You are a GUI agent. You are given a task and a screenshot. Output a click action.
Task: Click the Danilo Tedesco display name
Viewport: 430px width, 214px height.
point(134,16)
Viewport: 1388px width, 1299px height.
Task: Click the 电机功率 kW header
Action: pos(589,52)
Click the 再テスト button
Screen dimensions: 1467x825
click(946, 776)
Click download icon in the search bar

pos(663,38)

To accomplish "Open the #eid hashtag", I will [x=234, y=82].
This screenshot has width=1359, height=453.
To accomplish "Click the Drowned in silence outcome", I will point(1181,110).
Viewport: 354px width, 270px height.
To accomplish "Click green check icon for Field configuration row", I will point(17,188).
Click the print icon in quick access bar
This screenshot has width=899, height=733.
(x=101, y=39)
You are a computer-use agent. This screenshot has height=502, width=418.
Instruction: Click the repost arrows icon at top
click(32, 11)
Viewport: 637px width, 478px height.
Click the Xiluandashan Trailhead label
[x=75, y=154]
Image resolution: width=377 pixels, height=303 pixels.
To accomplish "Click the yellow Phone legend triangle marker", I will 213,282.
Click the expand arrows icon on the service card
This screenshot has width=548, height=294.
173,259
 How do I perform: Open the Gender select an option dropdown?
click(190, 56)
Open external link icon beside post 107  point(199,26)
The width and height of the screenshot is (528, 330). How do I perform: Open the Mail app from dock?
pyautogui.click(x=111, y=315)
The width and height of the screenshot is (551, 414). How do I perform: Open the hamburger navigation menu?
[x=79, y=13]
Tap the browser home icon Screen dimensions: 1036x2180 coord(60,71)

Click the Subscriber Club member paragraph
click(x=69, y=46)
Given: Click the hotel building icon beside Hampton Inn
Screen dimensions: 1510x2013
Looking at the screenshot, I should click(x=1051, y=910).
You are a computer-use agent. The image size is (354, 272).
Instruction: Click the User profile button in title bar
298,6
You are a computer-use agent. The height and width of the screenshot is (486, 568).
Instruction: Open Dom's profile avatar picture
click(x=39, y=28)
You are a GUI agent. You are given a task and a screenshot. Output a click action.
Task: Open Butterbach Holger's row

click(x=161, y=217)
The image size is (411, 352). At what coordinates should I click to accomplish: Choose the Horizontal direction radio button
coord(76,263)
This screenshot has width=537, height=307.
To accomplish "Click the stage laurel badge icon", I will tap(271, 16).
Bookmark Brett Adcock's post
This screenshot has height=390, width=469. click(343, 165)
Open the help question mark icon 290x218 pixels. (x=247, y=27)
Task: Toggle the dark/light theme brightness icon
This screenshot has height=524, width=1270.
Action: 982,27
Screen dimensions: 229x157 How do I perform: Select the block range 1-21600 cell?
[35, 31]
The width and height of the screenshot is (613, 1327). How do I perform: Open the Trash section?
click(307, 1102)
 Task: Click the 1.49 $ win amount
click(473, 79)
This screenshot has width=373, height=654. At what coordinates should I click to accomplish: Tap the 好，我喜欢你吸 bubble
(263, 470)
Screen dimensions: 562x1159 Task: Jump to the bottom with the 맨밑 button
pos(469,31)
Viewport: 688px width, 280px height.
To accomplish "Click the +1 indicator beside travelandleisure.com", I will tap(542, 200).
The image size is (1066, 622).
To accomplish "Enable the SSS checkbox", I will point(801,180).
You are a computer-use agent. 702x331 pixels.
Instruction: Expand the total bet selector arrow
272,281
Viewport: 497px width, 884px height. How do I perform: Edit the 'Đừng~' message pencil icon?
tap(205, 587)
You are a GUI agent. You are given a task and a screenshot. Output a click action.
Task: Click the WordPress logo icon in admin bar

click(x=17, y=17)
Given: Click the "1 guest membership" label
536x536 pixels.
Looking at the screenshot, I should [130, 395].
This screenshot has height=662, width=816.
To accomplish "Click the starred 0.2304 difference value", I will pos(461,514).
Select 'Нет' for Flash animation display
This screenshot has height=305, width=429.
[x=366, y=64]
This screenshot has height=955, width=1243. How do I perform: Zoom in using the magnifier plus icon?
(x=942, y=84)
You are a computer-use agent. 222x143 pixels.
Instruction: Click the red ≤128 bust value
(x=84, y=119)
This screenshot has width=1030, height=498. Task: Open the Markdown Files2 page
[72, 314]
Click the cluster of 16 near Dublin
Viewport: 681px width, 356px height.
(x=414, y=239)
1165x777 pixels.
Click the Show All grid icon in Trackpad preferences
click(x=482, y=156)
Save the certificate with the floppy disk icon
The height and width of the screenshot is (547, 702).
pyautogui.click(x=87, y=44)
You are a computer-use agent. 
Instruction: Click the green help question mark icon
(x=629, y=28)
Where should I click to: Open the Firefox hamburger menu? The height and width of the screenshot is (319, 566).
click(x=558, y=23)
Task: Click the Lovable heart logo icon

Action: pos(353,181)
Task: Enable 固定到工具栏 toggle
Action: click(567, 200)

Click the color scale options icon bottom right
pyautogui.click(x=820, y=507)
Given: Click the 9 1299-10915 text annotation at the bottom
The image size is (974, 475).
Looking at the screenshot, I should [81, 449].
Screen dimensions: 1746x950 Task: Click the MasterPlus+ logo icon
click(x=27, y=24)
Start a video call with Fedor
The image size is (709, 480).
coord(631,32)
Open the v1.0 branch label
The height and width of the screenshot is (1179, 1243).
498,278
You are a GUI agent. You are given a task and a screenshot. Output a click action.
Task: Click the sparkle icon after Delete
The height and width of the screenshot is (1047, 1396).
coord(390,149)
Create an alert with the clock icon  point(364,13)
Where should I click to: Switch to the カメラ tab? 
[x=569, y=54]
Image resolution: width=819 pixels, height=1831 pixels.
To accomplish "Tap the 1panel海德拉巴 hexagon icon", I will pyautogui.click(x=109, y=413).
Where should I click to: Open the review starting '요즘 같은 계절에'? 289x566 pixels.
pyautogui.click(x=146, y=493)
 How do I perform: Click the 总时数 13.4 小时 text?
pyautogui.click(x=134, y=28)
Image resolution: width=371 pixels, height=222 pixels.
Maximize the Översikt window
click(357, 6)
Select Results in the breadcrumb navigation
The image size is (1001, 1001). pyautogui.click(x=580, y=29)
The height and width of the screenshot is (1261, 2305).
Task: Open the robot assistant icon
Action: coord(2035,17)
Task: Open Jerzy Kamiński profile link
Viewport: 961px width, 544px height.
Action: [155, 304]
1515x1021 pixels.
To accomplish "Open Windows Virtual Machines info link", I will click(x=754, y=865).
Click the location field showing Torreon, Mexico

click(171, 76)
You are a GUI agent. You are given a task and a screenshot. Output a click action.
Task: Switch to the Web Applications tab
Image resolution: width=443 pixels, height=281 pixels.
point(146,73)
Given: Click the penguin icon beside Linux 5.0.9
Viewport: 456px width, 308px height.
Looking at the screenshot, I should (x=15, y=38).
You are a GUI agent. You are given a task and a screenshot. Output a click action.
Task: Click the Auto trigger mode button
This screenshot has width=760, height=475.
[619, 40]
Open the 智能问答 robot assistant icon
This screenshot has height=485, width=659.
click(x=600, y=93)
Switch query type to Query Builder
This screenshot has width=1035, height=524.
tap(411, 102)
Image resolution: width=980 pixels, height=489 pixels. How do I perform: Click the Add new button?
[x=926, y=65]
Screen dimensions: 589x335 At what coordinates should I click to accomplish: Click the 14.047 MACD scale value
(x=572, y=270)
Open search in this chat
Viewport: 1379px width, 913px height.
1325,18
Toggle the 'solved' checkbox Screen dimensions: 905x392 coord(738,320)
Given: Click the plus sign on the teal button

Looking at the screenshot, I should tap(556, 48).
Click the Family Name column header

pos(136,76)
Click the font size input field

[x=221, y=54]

Task to complete => Can you write out every line word for word, from the line containing "This screenshot has width=1359, height=453." down to the line containing "Tap the browser", with both of those lines included?

Final result =>
This screenshot has width=1359, height=453.
To accomplish "Click the Drowned in silence outcome", I will point(1181,110).
Viewport: 354px width, 270px height.
To accomplish "Click green check icon for Field configuration row", I will point(17,188).
Click the print icon in quick access bar
This screenshot has width=899, height=733.
(x=101, y=39)
You are a computer-use agent. This screenshot has height=502, width=418.
Instruction: Click the repost arrows icon at top
click(32, 11)
Viewport: 637px width, 478px height.
Click the Xiluandashan Trailhead label
[x=75, y=154]
Image resolution: width=377 pixels, height=303 pixels.
To accomplish "Click the yellow Phone legend triangle marker", I will 213,282.
Click the expand arrows icon on the service card
This screenshot has width=548, height=294.
173,259
 How do I perform: Open the Gender select an option dropdown?
click(190, 56)
Open external link icon beside post 107  point(199,26)
The width and height of the screenshot is (528, 330). How do I perform: Open the Mail app from dock?
pyautogui.click(x=111, y=315)
The width and height of the screenshot is (551, 414). How do I perform: Open the hamburger navigation menu?
[x=79, y=13]
Tap the browser home icon Screen dimensions: 1036x2180 coord(60,71)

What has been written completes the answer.